Rizèl Scarlett for Entire

Posted on May 3 • Edited on May 8

Turning Agent History into Procedural Memory

#ai #agents #agentskills #entire

For about a year, my primary coding agent was goose. Since I worked at Block and served as a Developer Advocate for the project, I was deeply embedded in its ecosystem. I contributed code and provided product feedback that shaped how it functioned.

Then, I moved to a company called Entire that provides the infrastructure for the agentic software development lifecycle. To do my job well, I have to dogfood our product across the agentic ecosystem. This means I am constantly switching between Claude Code, Codex, and other agents that support hooks to contribute to docs, investigate and resolve bugs, understand new features, and produce content.

Switching between AI agents made me realize every agent has tradeoffs. Some are faster or more polished, but I find myself deeply missing a specific goose feature called recipes.

The Problem with Operational Glue

Recipes are reusable, shareable workflows. At the core, they are YAML files that describe a process you want goose to run again. You can write the YAML files manually, but I always preferred the magic of clicking a button to package a successful session into a recipe.

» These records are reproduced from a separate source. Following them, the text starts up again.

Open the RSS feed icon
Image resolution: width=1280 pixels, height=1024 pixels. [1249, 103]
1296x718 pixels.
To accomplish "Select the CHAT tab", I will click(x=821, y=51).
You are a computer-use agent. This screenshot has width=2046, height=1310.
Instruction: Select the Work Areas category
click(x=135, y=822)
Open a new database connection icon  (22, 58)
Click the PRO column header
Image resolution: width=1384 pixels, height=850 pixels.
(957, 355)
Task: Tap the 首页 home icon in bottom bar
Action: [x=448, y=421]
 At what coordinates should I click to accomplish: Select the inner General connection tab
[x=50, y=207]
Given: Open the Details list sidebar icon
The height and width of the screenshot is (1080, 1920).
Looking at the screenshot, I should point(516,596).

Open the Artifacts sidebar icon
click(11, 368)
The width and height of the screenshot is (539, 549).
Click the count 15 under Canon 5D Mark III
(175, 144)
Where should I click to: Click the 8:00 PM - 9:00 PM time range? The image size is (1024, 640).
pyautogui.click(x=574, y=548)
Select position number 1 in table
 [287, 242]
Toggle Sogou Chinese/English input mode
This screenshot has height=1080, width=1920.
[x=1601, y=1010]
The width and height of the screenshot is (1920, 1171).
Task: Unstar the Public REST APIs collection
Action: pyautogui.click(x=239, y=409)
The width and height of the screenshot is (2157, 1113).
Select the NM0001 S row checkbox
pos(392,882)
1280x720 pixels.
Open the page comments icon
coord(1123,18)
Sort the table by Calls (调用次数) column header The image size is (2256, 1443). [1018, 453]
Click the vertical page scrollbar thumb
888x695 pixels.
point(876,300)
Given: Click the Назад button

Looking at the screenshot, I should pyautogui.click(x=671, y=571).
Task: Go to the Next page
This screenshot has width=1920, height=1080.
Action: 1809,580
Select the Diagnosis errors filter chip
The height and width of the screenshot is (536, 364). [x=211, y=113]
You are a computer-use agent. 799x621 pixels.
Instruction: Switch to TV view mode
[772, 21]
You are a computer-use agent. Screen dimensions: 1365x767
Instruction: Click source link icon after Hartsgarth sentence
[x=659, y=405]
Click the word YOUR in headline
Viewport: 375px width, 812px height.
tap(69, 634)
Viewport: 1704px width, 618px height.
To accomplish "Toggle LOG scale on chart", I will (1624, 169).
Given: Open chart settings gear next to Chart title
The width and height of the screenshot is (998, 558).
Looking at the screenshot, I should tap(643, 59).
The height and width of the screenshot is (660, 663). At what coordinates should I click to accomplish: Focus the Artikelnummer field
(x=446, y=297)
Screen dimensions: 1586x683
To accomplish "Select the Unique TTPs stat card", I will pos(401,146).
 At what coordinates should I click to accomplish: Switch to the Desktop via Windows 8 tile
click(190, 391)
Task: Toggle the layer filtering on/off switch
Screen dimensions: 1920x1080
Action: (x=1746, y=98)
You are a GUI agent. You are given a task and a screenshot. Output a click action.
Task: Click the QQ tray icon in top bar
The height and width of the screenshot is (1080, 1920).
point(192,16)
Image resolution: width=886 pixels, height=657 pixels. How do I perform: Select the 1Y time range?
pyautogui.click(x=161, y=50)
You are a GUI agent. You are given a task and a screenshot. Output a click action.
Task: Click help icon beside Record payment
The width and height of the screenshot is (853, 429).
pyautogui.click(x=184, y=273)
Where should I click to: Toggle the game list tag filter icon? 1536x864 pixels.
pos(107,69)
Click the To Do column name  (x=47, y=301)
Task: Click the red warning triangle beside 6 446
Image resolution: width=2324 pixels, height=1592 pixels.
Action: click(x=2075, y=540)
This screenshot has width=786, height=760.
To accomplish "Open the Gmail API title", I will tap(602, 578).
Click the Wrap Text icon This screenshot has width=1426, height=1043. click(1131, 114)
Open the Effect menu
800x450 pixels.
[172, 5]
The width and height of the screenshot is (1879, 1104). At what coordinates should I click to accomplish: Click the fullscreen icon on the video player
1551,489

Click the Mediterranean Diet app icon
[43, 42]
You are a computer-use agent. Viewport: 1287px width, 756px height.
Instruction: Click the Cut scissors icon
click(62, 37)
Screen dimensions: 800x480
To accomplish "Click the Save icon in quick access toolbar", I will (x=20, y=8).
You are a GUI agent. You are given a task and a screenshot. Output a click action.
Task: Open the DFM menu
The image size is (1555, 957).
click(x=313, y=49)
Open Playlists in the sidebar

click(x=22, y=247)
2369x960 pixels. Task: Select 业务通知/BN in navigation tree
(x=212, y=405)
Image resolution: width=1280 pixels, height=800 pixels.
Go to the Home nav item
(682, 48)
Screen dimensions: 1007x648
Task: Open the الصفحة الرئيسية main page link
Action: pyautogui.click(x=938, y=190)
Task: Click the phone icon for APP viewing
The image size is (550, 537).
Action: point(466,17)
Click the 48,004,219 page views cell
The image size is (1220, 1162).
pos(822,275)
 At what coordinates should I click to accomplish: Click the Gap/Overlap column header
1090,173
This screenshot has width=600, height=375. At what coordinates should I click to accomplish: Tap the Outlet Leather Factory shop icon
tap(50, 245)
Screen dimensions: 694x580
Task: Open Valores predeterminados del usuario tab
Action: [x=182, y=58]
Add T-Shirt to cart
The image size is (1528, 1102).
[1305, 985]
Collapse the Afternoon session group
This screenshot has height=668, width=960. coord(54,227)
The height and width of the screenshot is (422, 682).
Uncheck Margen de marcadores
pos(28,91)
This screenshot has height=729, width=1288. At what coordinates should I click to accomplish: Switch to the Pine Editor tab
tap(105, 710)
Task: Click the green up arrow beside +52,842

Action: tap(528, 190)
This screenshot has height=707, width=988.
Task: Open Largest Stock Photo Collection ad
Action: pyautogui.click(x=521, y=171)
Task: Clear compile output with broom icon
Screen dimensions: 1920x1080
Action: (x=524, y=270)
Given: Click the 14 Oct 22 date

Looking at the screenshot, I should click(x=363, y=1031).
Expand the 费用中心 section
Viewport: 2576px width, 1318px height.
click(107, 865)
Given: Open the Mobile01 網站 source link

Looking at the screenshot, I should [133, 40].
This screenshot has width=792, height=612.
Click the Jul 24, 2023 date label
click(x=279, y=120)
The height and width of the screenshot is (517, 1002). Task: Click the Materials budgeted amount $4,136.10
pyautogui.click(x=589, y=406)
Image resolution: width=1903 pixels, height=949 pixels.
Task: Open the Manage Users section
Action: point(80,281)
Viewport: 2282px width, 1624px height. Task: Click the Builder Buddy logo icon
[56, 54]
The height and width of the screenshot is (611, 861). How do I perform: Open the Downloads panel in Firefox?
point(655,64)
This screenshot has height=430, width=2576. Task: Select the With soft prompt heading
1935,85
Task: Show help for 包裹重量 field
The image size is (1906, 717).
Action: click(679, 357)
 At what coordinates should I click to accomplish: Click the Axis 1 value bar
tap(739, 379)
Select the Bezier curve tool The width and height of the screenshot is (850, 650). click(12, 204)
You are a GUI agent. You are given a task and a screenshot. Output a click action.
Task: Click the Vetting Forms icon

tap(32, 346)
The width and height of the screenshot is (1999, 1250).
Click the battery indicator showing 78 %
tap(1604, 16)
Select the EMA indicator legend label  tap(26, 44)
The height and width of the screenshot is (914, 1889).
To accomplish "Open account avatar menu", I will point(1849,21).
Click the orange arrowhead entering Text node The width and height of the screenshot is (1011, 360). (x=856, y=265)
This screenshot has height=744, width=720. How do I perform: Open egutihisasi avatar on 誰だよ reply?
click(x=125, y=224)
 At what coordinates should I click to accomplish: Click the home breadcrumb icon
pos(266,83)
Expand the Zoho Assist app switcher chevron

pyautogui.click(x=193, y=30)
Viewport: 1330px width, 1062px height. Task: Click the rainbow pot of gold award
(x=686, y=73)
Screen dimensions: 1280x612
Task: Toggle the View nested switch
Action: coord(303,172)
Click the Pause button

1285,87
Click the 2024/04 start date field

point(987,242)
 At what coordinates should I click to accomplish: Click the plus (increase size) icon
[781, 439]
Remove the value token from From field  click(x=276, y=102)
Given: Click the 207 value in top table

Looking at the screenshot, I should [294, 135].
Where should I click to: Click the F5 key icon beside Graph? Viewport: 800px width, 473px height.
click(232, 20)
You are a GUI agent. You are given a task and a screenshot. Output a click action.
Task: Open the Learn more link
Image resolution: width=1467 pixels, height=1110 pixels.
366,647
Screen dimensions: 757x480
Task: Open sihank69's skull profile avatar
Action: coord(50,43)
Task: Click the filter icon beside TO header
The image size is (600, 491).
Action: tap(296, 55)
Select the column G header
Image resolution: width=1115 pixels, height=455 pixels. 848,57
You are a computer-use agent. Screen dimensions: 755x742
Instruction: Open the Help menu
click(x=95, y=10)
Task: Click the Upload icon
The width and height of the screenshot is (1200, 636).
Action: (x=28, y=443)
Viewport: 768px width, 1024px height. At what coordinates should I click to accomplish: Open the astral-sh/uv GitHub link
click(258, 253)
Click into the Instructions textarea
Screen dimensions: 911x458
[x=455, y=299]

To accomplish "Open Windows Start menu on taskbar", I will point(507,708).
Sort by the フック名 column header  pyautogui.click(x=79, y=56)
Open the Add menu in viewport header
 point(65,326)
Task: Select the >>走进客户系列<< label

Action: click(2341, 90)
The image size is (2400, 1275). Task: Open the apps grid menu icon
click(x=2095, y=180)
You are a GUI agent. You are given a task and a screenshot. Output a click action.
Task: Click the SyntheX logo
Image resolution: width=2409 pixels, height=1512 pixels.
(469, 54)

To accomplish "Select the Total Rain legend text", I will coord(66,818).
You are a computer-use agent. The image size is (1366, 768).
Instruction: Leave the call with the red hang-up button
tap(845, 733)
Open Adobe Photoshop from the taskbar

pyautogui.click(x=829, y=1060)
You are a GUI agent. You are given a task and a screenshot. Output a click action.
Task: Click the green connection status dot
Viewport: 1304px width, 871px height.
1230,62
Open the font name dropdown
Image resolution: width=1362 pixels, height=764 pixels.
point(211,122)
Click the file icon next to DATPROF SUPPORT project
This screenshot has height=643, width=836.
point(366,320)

My work in Developer Relations is creative, but it’s built on repeatable systems. For example, writing a blog post, building a code demo, creating a video are creative. The publishing process is not. Publishing a blog post involves a series of tiny, forgettable steps: checking the folder structure, adding the correct front matter, wiring up the metadata, dropping the image in the right asset folder, opening the PR. Each of these steps take a few minutes, but those minutes add up and become hours of operational glue. At Block, I automated as much of that as possible. I had goose generating release notes in CI/CD and creating documentation tickets in Asana. Some of these ran on a schedule, others I triggered manually. The point was always the same: if I found myself explaining a process to an agent more than once, it was an operational smell that needed to become a reusable asset.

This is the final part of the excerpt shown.